米国財団法人野口医学研究所

TJUでの実習レポート

学生岸原誠

2014年3月米国トーマス・ジェファーソン大学

20143月、フィラデルフィアのトーマスジェファーソン大学病院で研修をさせていただきました。現地で経験した全てのことが、日本にいるだけは決して得ることのできないかけがえのないものとなりました。私は3年生で参加させていただき、病院での実習をするのには知識、経験ともに不足していましたが、それでも毎日必死についていったことはこれからの臨床実習における大きなプラスになりました。私が将来、どこの国でレジデンシーをするのかは分かりません。日本、アメリカだけでなく、それ以外の国の医療はどうなのかと考えることもあります。しかし、どの国にいたとしても「英語で患者さんに症状、治療法を説明し、医療スタッフと話し合えること」というのは必須のスキルだと実感しています。今回アメリカでの研修を終えて、そのモチベーションがさらに高まりました。また、日本との教育の違いやアメリカ医療の抱える問題に触れ、私の視野も広がりました。

まず、学生が病院でのカンファレンスに積極的に関わっていく点に驚かされました。最初は学生だとは思わず、レジデントだと勘違いしていたくらいです。学生が1人の患者さんについて症状や治療法をカンファレンスでプレゼンするというのは日本の医学部ではあまり見られないことだと思います。しかし、学生が実際に患者さんについて考え、診断し、治療方針まで立てることで責任感が生まれ、得られる知識と経験はより多くなるはずです。学生に患者さんを任せることは医師と学生の双方にとって大きな責任を伴います。覚えることと実際にできることは全く違いますし、アメリカでは「使えない知識は知識ではない」という考えを実践していると感じました。

また、アメリカの抱える医療問題を実際に目にしたことは衝撃的でした。日本と違い、アメリカでは全ての国民が保険に加入しているわけではありません。

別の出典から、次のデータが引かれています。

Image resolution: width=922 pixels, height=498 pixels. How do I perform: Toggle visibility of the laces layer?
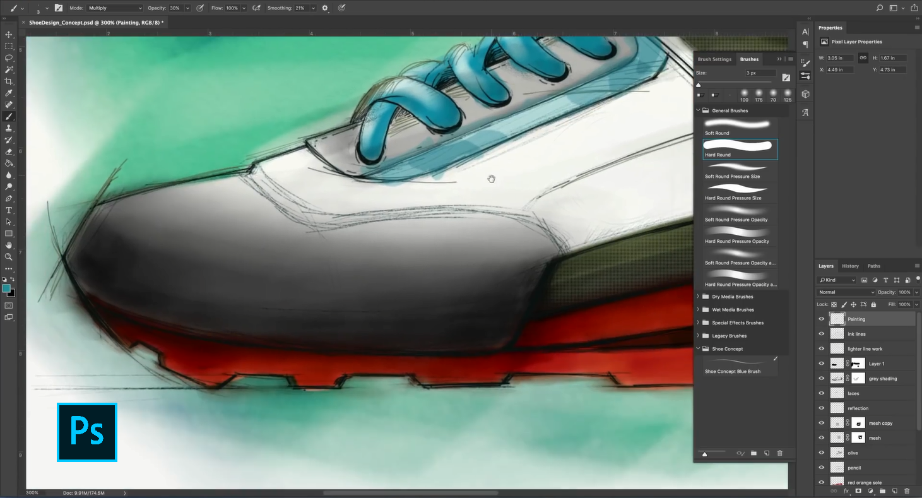pyautogui.click(x=821, y=394)
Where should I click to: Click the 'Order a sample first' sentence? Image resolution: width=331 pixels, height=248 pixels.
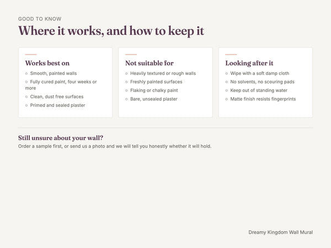115,146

保険に入っていないホームレスの患者さんの多くは救急に来ていました。それは、救急に来れば温かい場所を確保でき、食事ももらえるからという理由もある、と聞いたときはショックを受けました。また、障害があると認定されればMedicaidという保険に加入できるため、患者さんは自分に障害があることを医師に証明してもらうために書類を持ってくる、ということを聞いた時も驚きました。現場のどの医師と話しても、皆「アメリカの保険制度はおかしい。明らかに遅れている」と言います。この状況が改善されないことをもどかしく思っています。患者さんのためにベストを尽くしたい、という気持ちを感じ、それは世界共通の医師の信念なのだと感じました。また同時に、やはり全ての患者さんは平等に治療を受けられるべきだ、ということも身をもって実感しました。

私は自分の英語力に自信を持ってトーマスジェファーソン大学病院に来ましたが、今回の研修では自分の英語力の低さを実感しました。疾患名や症状の英単語ならまだしも、薬の名前は聞き取るのに苦労しました。またレジデント同士での病院内で交わされる会話はスピードが早く、理解するのに医学知識も要するので、何について話していたのか全くわからなかったこともありました。英語力を上げるだけでも、医学知識を増やすだけでも不十分であり、両方が備わって初めて「英語で患者さんに症状、治療法を説明できる」ことが可能になるのだと思います。これからはこのことを常に意識しながら勉強に励み、患者さんに信頼される世界のどこでも活躍できる医師となれるように努力していきます。

 

謝辞

 

今回、このような素晴らしい機会を与えてくださった野口医学研究所の浅野先生、町先生、Stelloraさん、医学交流担当の掛橋様、トーマスジェファーソン大学病院のRadiさん、Ms. BogenDr. LeBudeDr. KavanaughDr. MajdanDr. Mauntner、そして一緒に研修を行った学生のみなさん、本当にありがとうございました。その他、今回の研修を支えてくださった皆様、心より本当に感謝しております。